■ Listing:
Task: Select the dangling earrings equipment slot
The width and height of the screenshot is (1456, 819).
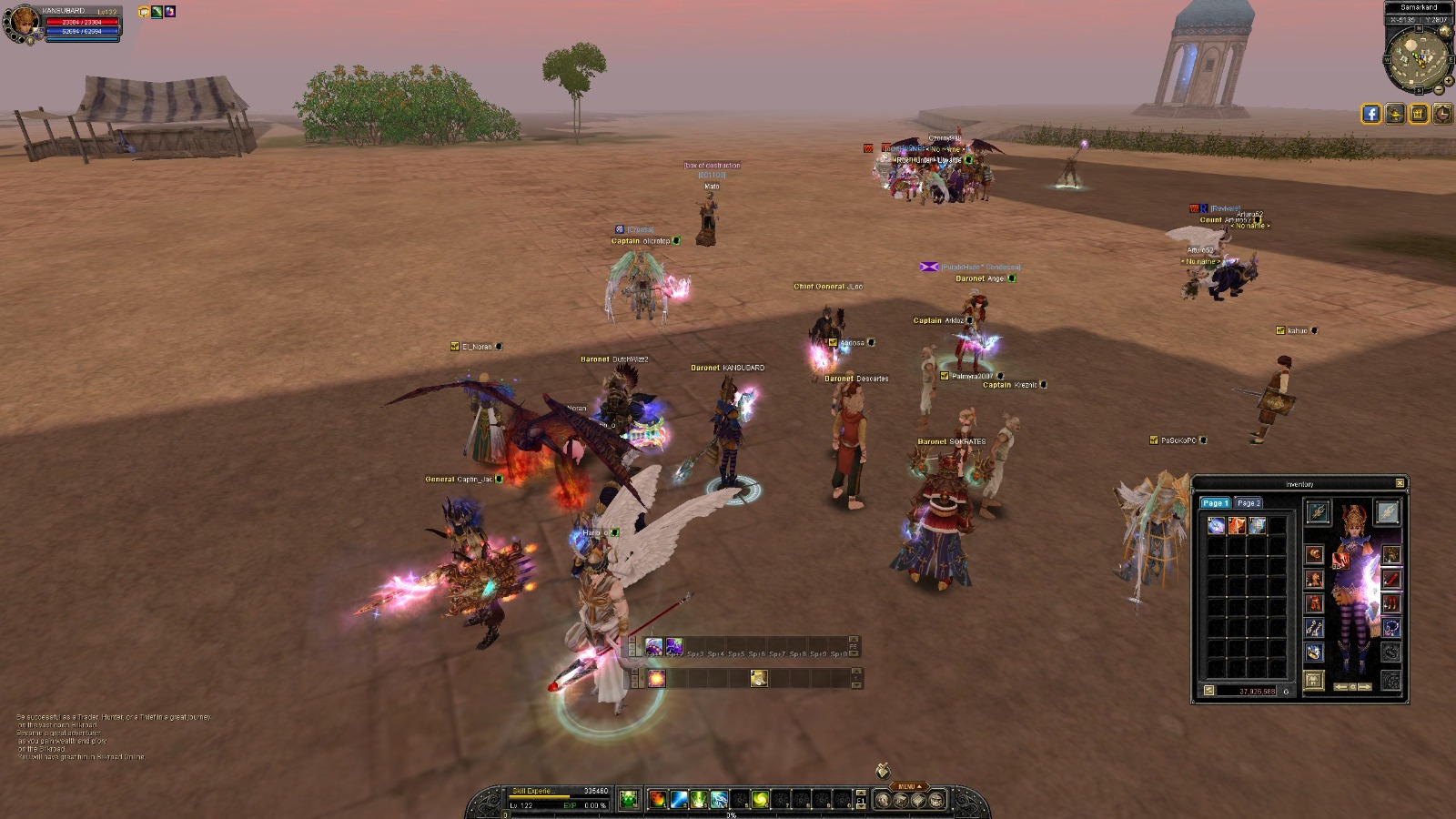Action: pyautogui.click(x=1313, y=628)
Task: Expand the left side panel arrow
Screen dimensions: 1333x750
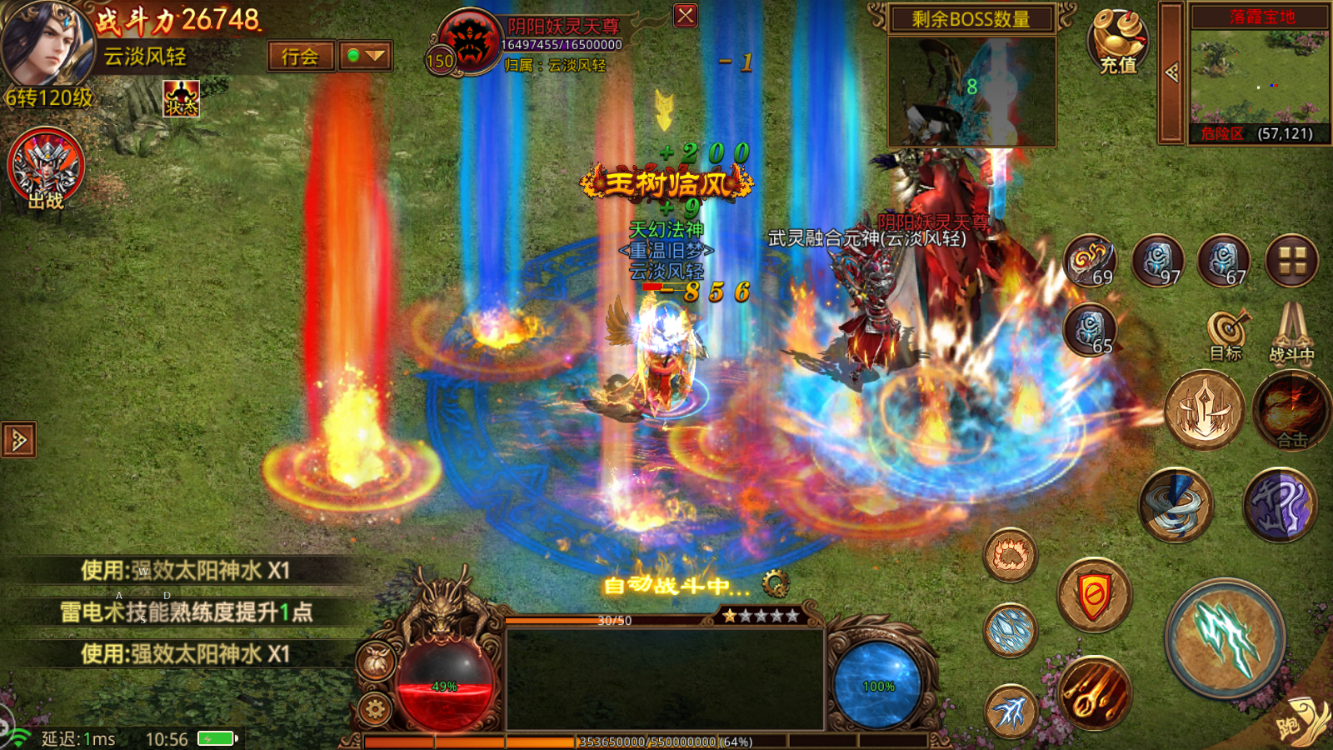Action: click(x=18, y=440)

■ Goal of the exercise: Rewrite every line of the records above, replacing "Select" with "Pick" and changing nothing else. Leave the pictures out.

■ Written response:
Task: Pick the dangling earrings equipment slot
The width and height of the screenshot is (1456, 819).
Action: pyautogui.click(x=1313, y=628)
Task: Expand the left side panel arrow
Screen dimensions: 1333x750
Action: click(x=18, y=440)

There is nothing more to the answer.